I once had a professor who loved to talk social interaction: the study of people in any given situation, at any given time, with any given circumstance. It was intriguing, to say the least. Unfortunately for me, I took his class at the beginning of my degree program, thought all sociology classes would prove to be just as fascinating, and wound up bored to tears later in my academic career over the likes of Karl Marx, Max Weber and Emile Durkheim. While these guys were geniuses in their field, bringing such issues as capitalism, material economic foundations of society, and the rise of bureaucracy and the rationalization of society into a much broader light, I longed for a more hands-on approach to learning social theory and ached for less time with my nose in a book.
Enter George Herbert Mead, my Sociology Superhero. This is a guy who believed that the "self" was constructed and reconstructed through interactive behavior. One of the founders of the Symbolic Interactionism theories, he concluded that the "self" can only develop through interactions with other people, so that the self is inherently social. I was easily wooed by his theory and mourned the fact that he had died 41 years before I was born, a good 60 years before I could interview him. After studying Mr. Mead, I grew to love his findings of Interactionism and looked for every possible scenario in which to run new studies.
The previously abovementioned professor, whose name has since escaped me, became keen early in the game to my expressed interest in social dynamics. He graciously granted me the time and space required to test my own newly developed theories "out in the field." Yet, throughout the duration of the school quarter, it became fairly obvious that my field experiments were becoming less of an opportunity to gather data and more of a prospect to just plain mess with people. For educational purposes, of course. Consider it more of a college-set version of Girls Behaving Badly, or in my case, Girl. I like to think Chelsea Handler would be proud.
To be true to my studies I had to wrap Mead's theories into my own hypotheses. Prove somehow that people evolve and adapt given the situation. After 12 years I had not yet found myself on the other end - being an unknowing part of a social experiment. Until last night.
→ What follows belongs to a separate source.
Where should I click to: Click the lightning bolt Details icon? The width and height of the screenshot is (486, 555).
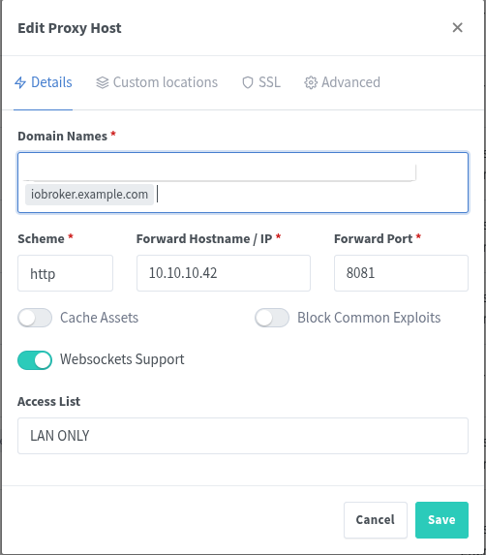click(x=20, y=82)
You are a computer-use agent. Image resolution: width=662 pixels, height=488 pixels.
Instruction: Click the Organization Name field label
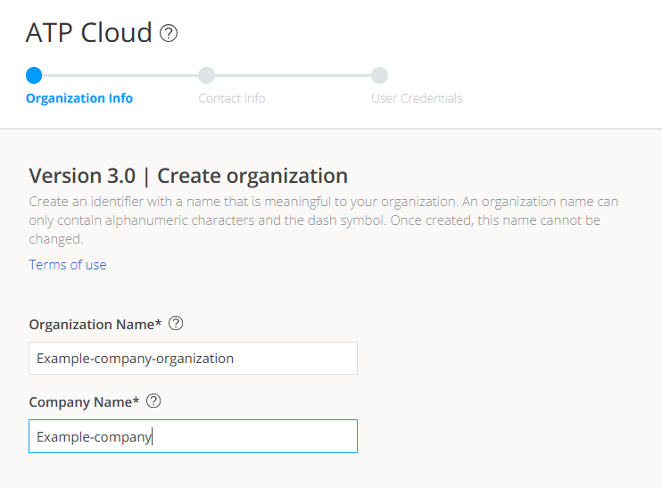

Safeway checkout. End of the day. While my two children mistake the cart for a jungle gym, I gaze out the window and let the cashier continue to total my purchases. Tired sigh, quick glance to my watch, mentally I prepare dinner. The children hop and swing around me, chanting nonsense as I drift into thoughts of beaches and sand. Margaritas … painted toenails …
"That'll be $297.62," she says cheerfully. Say what? I look down and see a vast array of food that doesn't belong to me being swiftly bagged and placed in my cart.
"Oh wait! That's not mine!" The cashier and I laugh and start sifting through the items to sort out what's staying and what's going. No word from the lady behind me in line, to which all of this belongs.
"I am so sorry!" I tell the kindly cashier, "I should have put a divider up!"
"No, no ... I'm sorry!" she replies. "I should have been paying better attention!"
Still nothing is said by the woman who is, I feel, equally responsible for the confusion. She watches silently as food is unloaded, totals are re-tallied, and a new receipt is issued. I wait patiently, expecting her to offer her own apologies for her lack of attention. Nothing. She is totally devoid of emotion - if anything, acts as if the groceries aren't hers either.
As I exit, it occurs to me that she might not have been being rude, she might have been gathering data. Another fan of Mead perhaps, another girl behaving badly. I've got to start giving people more credit.